His kids used to play in the cemetery on their push bikes
(Image: Joel Goodman)

“The kids were only young and it’s a job, so I said ‘I’ll give it a go’. That was all them years ago.” said Ian.

A typical day for Ian involved digging on a Monday, Tuesday and Wednesday and backfilling on Thursday and Friday.

When he first started there were 10 people working at the cemetery and crematorium but today, it is just half that.

“You could have six or seven burials a day. Now it’s been three weeks since we last had one.”

Not many people would see a creepy graveyard as a back garden to play in, but that was very much the case for Ian’s children Lee, now 39 and Louise, 38.

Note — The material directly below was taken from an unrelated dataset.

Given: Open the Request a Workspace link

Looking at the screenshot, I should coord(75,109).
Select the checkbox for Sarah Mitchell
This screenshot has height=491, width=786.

‘It’s a way of life’: Ian Stokes
(Image: Joel Goodman)

After marrying his wife Gillian in 1976, the kids grew up on the cemetery grounds and even played on their bikes among the gravestones.

For Ian, the main highlight of his career was “helping the public”, so much so that he would go out of his way and work on Christmas Day, Mother’s Day, and other special occasions to empty overflowing bins from wrecking the graveyard with blowing rubbish.

He said: “You are doing a service for them. It’s a big thing for us. I’ve taken a lot of pride in it.”

With pride, also came sadness, as Ian talked about particularly difficult days digging graves for people younger than himself.

“The worst part of the job is the kiddies and babies who we have buried over the years, he added.

'You're doing a service. I've taken a lot of pride in it'
‘You’re doing a service. I’ve taken a lot of pride in it’
(Image: Joel Goodman)

“It affects you sometimes, I’ve come home in tears because it’s such a sad thing. But you have to get on with things. You have to do a job at the end of the day.”

There’s been a few strange situations during Ian’s 35 years at Stockport Cemetery, including a streaker in the 1980s who used to ride around naked on a push bike, or when he found a big bag of money hidden after a nearby building was raided in an armed robbery.

With all of this in mind, Ian will never truly be able to leave the cemetery behind, as that’s where his parents and mother-in-law are buried.

Now that lockdown restrictions are starting to ease, Ian plans to pop to Stockport to say goodbye to his old pals over a pint in the Puss in Boots pub, where they can reminisce on the good (and strange) memories during his 35 years at Stockport Cemetery.